Action recognition subelement 2034, for acquisition action message to be identified from the video frame information;
The superpositing unit 204, it is additionally operable to act background music according to the attribute superposition of the action message.
Specifically, the destination object in the present embodiment is action message, action message is obtained in the present embodiment to be utilized Deep learning method, input video can obtain the classification of specific video actions into identification network, and action recognition network can be with Action recognition database UCF-101 can be used using C3D models (3D convolutional networks), during network training.

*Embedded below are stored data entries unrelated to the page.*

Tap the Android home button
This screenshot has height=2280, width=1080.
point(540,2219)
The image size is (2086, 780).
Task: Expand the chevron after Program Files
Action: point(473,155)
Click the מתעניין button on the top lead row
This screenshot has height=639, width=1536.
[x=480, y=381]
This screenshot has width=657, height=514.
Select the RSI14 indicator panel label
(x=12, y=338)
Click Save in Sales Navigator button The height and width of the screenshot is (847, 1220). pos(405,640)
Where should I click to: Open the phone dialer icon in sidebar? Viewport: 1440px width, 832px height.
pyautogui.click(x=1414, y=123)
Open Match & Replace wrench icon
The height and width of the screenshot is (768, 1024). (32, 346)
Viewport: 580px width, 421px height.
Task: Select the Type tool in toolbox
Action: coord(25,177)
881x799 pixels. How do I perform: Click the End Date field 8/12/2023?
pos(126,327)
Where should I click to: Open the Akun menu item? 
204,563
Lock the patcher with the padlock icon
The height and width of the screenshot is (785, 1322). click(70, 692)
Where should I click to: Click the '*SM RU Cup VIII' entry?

It is then based on action message and plays corresponding background music, background music corresponding to action message broadcasting can be based on, for example increase Add the background applications of punch, shock etc..
As shown in Figure 10, Figure 10 is that an also structure for the device sound mixing of user's original content provided in an embodiment of the present invention is shown It is intended to.The recognition unit 203 includes:
Scene Recognition subelement 2031, for acquisition scene information to be identified from the video frame information;
Object identification subelement 2033, people information or object letter are obtained for being identified from the video frame information Breath;
Action recognition subelement 2034, for acquisition action message to be identified from the video frame information;
Merge subelement 2032, will if identical for the scene information that acquisition is identified from adjacent video frame information The adjacent video frame information merges;
The superpositing unit 204, it is additionally operable to be superimposed corresponding background music according to the attribute of scene information, is additionally operable to basis The attribute of the people information or the object information adjusts phonetic feature, so that the people information or the object information Voice changes audio, is additionally operable to act background music according to the attribute superposition of the action message.
It when it is implemented, above modules can be realized as independent entity, can also be combined, be made Realized for same or several entities.
Above-mentioned all technical schemes, any combination can be used to form the alternative embodiment of the present invention, it is not another herein One repeats.
In the embodiment of the present invention, user's original content in the device sound mixing and foregoing embodiments of user's original content Sound mixing method belong to same design, user's original content can be run on the device sound mixing of user's original content Sound mixing method embodiment in the either method that provides, its specific implementation process refers to the sound mixing method of user's original content Embodiment, here is omitted.
The embodiment of the present invention also provides a kind of terminal device, including processor and memory, and the memory has computer Program, the processor is by calling the computer program, for performing user's original content described in as above any one Sound mixing method.
Wherein, the terminal device can be smart mobile phone, tablet personal computer, desktop computer, notebook computer or palm Apparatus such as computer.
The embodiment of the present invention also provides a kind of storage medium, and the storage medium is stored with computer program, when the meter When calculation machine program is run on computers so that the computer performs the mixed of user's original content in any of the above-described embodiment Sound method, such as:Obtain the video information in user's original content;Extract the video frame information in the video information;From institute State and destination object is identified in video frame information;Corresponding audio-frequency information is superimposed according to the attribute of destination object.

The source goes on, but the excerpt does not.